• Compito richiesto:
Puoi trascrivere parola per parola, dal brano sulla beatificazione di don Giuseppe Rossi, il passo che va da "Per l’occasione il" a "uno dei carnefici."?

++++ Estratto fornito ++++

Sono le parole più semplici e più radicali che leggiamo nei suoi quaderni. Il giovane parroco di Castiglione era sicuro nell’indicare che il segreto della sua fedeltà, cioè il motivo per cui non ha abbandonato il suo gregge, non era anzitutto la battaglia per la liberazione, ma la fedeltà all’ideale cristiano, alla legge morale, umana e sociale. Egli ha voluto stare tra la sua gente per consolare, aiutare, educare, animare quel barlume di vita ancora possibile nel travaglio dell’ultima guerra mondiale”.

Per l’occasione il presidente della Repubblica italiana, Sergio Mattarella, ha inviato un messaggio, in cui ha sottolineato il clima d’odio contro la Chiesa: “Parroco in un piccolo comune della Val d’Ossola, venne massacrato dai fascisti in una rappresaglia della Brigata nera ‘Muti’, nel 1945, a due mesi dalla Liberazione, costretto a scavarsi con le mani la fossa in cui sarebbe stato frettolosamente sepolto. Nessuna pietà accompagnò quell’assassinio: il luogo della sepoltura venne indicato solo giorni dopo da uno dei carnefici.

I valori di solidarietà, di rispetto dei diritti dei più umili ebbero in don Giuseppe Rossi espressione esemplare, con la manifestazione della virtù del dono supremo per la sua gente. Alla sua figura, così significativa per la comunità civile, rivolgo un pensiero commosso e riconoscente, unendomi a quanti oggi onoreranno il ricordo del giovane parroco di Castiglione d’Ossola, vittima del clima di odio nei confronti della Chiesa e dei sacerdoti da parte del regime fascista”.

La celebrazione di beatificazione è stata officiata dal card. Marcello Semeraro, prefetto del Dicastero delle cause dei santi, con il vescovo di Novara, mons. Franco Giulio Brambilla, il metropolita di Vercelli, mons. Marco Arnolfo, e il vescovo emerito di Biella, Gabriele Mana; il quale prefetto ha sottolineato il significato di ‘immolazione’:

“C’è, in questa ‘immolazione’, la sua propria e personale imitazione di Cristo, al quale già era stato incorporato con il Santo Battesimo e poi configurato con il sacramento dell’Ordine Sacro. Una volta papa Francesco ha detto che i santi sono ‘persone attraversate da Dio’ alla maniera delle ‘vetrate delle chiese, che fanno entrare la luce in diverse tonalità di colore’… Il beato Giuseppe Rossi lo ha fatto come trasparenza del Christus patiens”.

++++ Contenuto dei dati ++++

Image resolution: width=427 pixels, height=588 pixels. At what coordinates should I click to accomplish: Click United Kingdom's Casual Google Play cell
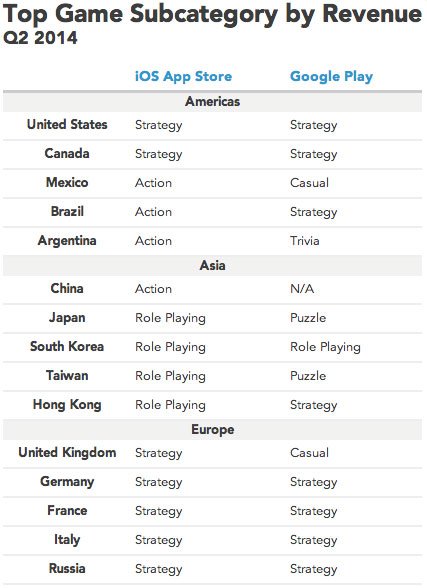pos(309,453)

++++

• Risposta all'esercizio:
Per l’occasione il presidente della Repubblica italiana, Sergio Mattarella, ha inviato un messaggio, in cui ha sottolineato il clima d’odio contro la Chiesa: “Parroco in un piccolo comune della Val d’Ossola, venne massacrato dai fascisti in una rappresaglia della Brigata nera ‘Muti’, nel 1945, a due mesi dalla Liberazione, costretto a scavarsi con le mani la fossa in cui sarebbe stato frettolosamente sepolto. Nessuna pietà accompagnò quell’assassinio: il luogo della sepoltura venne indicato solo giorni dopo da uno dei carnefici.